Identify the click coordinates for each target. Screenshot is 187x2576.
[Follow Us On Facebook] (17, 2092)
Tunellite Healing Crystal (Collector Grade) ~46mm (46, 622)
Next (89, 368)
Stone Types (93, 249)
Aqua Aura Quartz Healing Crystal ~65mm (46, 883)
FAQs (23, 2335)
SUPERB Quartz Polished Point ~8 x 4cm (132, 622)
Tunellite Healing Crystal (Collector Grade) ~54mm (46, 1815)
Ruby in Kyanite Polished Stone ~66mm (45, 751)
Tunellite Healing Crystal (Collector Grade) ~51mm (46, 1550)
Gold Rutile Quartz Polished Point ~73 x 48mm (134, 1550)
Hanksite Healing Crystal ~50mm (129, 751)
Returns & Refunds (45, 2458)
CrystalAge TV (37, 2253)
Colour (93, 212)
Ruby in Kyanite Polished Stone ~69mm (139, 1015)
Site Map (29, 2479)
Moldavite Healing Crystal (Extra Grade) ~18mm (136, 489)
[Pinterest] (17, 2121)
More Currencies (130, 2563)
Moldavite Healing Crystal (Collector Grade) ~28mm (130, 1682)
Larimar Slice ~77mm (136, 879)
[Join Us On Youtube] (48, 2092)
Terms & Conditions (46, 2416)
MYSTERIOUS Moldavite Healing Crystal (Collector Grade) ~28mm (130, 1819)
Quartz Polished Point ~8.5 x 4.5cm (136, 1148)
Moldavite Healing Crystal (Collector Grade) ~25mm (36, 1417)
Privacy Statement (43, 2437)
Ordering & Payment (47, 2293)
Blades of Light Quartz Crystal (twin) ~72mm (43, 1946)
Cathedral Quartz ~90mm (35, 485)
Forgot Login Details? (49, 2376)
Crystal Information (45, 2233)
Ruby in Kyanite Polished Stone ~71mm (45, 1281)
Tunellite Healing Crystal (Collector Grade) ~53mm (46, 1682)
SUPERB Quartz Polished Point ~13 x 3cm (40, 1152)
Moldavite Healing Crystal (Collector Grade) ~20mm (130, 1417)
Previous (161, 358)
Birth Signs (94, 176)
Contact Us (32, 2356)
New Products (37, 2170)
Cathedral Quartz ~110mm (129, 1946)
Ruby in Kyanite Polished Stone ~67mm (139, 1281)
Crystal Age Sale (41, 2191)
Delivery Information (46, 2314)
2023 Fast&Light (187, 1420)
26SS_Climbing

#### [Assignment]
Above are lines of data; count those that hold "SUPERB" and answer with the number only.

#### [Answer to the exercise]
2